Direct-air-capture technology like the systems Carbon Engineering is designing can be used to make transportation fuel, helping to reduce the need for the fossil fuels driving climate change.

Steve Oldham, CEO of Carbon Engineering, which has received Energy Department funding, said the military conducting direct-air-capture research is evidence that the federal government recognizes the viability of the technology.

“It’s not the only funding assigned for direct air capture. DOE also received more funding. To our knowledge this is the first time that government R&D funding has identified direct air capture. For us as an industry that’s a really big deal,” Oldham said.

“One of the advantages of our technology is the ability to produce carbon dioxide from any location and then combine that with hydrogen. You can essentially make fuel at any location,” he said.

Carbon180, a carbon removal advocacy group, saw an opportunity for multiple agencies to research negative emissions technology after the National Academies of Sciences published a possible carbon removal research agenda for the federal government in 2018, said Erin Burns, Carbon180 policy director.

Developing technology that could produce fuel for military purposes using direct-air-capture or direct-ocean-capture technology on an aircraft carrier could support military supply lines and readiness, she said.

SEA FUEL Act

Many of the provisions of the NDAA mandating the Defense Department carbon capture and research program were incorporated from the proposed bipartisan SEA FUEL Act (S. 1679 and H.R. 3227), co-sponsored by Rep. David Schweikert (R-Ariz.).

In the NDAA, Congress appropriated $8 million for the military’s carbon removal research in 2020, but Friedmann said he expects that to increase to $10 million annually in 2021 and 2022 based on funding proposed in the SEA FUEL Act.

A $28 million program is definitely enough to start, and if researchers develop promising prototypes, they’ll need a $50 million annual budget, he said.

“Allowing the Navy to field test this technology for real-world uses will not only expand opportunities for future potential commercial use, but also for other DOD related applications as well,” Schweikert told Bloomberg Environment via email.

“For ships out at sea, the potential to capture CO2 from seawater and convert into fuel directly onboard will not only help Naval readiness from a security perspective but also provide a potential to scale-up this technology for wider deployment,” he said.

Sen. Sheldon Whitehouse (D-R.I.), who sponsored the SEA FUEL Act in the Senate, said military research on carbon removal could produce new technologies as military bases are threatened by rising seas and scarcer natural resources spark conflict across the globe.

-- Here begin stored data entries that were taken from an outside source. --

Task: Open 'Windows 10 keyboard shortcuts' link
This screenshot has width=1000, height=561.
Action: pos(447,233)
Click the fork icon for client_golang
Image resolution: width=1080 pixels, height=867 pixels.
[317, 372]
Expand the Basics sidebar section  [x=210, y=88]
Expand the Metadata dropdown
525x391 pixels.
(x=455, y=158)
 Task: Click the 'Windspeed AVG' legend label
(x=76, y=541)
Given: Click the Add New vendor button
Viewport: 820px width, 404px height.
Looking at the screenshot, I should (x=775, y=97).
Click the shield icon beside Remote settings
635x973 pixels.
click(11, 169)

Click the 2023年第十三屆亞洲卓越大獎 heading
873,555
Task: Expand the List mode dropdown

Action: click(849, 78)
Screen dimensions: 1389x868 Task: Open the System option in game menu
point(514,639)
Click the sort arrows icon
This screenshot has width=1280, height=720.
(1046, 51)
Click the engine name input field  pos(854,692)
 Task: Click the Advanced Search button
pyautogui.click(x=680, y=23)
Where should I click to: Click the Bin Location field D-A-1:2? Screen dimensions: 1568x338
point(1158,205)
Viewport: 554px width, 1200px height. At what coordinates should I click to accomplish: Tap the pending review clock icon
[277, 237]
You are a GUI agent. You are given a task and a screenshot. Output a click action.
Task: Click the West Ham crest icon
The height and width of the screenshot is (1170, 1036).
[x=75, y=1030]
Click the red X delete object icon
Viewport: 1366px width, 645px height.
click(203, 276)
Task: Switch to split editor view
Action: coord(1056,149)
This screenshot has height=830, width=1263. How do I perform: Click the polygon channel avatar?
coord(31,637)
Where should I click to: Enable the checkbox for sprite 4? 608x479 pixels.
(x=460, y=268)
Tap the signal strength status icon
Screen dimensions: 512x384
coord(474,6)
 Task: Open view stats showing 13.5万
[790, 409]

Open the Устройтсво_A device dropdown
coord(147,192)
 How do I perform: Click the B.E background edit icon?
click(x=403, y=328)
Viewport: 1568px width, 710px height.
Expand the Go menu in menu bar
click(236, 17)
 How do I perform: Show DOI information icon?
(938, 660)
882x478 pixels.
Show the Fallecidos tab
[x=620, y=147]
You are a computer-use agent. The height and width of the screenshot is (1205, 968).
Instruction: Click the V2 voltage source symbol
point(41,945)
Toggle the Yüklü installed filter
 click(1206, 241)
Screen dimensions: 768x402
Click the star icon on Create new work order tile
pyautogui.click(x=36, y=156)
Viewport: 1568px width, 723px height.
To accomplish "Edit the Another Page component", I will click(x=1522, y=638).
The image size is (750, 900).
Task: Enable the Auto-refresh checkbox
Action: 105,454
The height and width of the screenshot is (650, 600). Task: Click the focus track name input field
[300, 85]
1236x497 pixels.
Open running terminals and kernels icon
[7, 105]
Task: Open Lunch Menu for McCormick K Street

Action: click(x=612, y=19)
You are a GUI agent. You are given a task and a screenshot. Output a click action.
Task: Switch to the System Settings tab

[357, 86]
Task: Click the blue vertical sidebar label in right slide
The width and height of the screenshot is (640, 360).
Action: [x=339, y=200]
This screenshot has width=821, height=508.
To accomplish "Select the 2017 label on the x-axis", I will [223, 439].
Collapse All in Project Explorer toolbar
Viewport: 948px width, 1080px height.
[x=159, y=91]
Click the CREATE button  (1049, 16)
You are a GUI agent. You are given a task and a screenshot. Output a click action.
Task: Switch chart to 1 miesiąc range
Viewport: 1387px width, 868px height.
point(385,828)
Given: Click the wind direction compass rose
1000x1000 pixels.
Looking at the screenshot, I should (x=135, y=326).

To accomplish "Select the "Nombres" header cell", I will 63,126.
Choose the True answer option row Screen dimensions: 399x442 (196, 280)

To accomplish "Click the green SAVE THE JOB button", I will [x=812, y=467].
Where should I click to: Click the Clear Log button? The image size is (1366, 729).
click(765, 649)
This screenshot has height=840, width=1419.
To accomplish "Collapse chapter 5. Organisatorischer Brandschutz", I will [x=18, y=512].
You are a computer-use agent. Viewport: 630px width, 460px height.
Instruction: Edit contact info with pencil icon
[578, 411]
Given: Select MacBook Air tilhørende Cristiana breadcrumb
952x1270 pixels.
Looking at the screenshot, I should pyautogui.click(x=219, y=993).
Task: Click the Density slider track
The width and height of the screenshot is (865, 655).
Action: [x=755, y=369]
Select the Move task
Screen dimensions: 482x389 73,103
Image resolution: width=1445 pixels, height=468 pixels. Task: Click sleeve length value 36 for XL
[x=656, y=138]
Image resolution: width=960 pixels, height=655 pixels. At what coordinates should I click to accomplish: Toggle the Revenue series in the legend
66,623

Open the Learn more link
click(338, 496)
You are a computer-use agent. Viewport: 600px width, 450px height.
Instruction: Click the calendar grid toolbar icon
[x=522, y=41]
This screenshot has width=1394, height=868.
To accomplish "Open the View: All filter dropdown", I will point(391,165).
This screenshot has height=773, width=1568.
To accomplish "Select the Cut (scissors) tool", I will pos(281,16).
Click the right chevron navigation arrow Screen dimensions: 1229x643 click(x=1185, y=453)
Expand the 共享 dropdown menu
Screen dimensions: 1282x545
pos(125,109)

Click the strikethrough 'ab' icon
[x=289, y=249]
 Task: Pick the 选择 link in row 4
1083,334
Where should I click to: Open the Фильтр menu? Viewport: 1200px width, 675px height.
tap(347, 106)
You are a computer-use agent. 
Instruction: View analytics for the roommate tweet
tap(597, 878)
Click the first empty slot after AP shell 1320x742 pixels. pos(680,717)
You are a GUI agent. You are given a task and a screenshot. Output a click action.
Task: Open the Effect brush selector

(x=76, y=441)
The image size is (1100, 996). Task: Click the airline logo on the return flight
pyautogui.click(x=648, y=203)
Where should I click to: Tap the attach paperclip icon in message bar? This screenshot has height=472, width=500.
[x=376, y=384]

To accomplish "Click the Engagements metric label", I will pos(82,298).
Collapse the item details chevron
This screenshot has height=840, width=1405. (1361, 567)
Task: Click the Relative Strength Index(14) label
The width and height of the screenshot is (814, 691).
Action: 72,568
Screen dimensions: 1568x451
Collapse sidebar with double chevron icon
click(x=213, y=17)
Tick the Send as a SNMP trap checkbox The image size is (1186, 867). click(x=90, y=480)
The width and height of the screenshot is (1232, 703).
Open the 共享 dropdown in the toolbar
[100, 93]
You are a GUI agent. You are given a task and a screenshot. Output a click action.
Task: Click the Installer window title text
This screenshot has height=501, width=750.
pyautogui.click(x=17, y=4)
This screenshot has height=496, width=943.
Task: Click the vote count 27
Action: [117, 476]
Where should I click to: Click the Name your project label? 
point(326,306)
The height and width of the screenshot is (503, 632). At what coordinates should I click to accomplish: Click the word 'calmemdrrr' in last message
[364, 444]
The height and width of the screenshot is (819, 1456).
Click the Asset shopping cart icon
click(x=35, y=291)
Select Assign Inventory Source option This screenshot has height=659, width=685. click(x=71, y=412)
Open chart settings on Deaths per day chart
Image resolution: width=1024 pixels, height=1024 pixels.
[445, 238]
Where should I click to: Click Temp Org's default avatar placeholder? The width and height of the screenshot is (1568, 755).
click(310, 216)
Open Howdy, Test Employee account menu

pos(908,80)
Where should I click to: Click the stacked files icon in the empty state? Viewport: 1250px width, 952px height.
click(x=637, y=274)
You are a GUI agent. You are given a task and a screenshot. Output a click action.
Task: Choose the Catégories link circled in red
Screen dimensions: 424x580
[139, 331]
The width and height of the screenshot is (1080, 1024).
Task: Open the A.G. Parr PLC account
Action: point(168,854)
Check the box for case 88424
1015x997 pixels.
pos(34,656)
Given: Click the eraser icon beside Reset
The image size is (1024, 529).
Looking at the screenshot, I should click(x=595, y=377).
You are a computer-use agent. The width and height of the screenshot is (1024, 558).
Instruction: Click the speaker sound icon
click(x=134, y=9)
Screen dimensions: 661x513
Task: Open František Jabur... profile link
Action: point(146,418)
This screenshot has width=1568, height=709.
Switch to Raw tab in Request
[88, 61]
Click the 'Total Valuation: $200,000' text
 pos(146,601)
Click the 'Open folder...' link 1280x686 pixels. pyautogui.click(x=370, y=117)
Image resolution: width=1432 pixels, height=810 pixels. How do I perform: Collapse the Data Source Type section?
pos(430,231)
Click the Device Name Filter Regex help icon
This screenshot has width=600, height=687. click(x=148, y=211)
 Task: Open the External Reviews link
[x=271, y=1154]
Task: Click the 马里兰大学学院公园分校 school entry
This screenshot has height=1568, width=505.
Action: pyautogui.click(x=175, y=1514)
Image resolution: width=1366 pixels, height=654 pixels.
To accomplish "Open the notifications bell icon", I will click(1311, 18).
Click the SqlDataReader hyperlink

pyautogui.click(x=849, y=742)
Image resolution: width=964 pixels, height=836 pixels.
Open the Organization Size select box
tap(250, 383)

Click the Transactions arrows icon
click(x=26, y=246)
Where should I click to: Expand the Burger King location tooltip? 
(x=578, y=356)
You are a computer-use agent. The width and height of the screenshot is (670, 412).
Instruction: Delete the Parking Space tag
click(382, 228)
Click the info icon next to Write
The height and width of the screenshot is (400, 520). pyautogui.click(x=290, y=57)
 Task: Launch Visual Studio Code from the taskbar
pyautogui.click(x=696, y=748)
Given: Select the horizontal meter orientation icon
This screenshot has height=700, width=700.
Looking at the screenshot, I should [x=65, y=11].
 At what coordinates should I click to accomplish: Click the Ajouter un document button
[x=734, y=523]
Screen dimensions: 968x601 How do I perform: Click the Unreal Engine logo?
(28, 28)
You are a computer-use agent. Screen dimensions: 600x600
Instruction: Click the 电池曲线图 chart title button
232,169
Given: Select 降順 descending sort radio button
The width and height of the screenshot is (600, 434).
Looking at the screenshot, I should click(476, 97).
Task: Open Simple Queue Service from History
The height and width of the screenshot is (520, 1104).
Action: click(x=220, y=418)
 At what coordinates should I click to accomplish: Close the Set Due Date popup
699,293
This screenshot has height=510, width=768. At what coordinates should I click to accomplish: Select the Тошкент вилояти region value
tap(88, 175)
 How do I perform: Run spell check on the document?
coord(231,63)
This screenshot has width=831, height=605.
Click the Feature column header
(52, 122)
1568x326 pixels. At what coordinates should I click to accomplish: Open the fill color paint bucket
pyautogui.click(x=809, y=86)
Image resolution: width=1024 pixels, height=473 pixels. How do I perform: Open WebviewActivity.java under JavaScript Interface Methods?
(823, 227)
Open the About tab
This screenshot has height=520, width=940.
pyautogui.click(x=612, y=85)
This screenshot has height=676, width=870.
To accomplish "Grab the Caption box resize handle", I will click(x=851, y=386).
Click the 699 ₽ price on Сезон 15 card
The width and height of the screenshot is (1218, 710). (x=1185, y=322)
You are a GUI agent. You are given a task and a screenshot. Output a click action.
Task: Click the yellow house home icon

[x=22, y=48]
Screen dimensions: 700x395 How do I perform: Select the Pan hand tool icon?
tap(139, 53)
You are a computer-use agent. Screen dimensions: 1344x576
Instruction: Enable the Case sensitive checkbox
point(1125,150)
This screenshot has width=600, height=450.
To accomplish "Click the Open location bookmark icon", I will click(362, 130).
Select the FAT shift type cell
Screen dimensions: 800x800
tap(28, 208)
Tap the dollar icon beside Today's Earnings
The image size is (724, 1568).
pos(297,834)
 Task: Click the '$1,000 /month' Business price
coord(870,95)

“Carbon capture and other negative emission technologies, amplified in the private sector, can provide the security benefit of making military installations safer and military conflicts fewer, while blunting the worst consequences of climate change,” Whitehouse said via email.

‘Weird’ Provisions

Some of the provisions of the research program are “a little bit weird,” said Stephen Pacala, a Princeton University climate change and systems ecology professor who was the chair of a committee outlining a federal research agenda on negative emissions technology in a 2018 National Academies of Sciences report.

He said he would expect the Energy Department to take the lead on carbon removal research instead of the Pentagon.

And, Congress used the term “blue carbon” to describe removing dissolved carbon dioxide from seawater, which isn’t the scientific definition of the term, Pacala said.

Scientists have generally stopped using the term “blue carbon” because it is confusing, but they use it refer to carbon that is stored in living plants, tidal marshland sediment, and saltwater wetlands, Pacala said.

He said carbon dioxide found in seawater is less concentrated than it is in the air and can’t easily be used to make transportation fuel.

“One would need to get the CO2 out of it and concentrate it to make fuel,” Pacala said. “This could be done, but it is a big extra step.”

So it’s unclear what use the military would have for it.

“There is a story here that is completely mystifying to me,” Pacala said.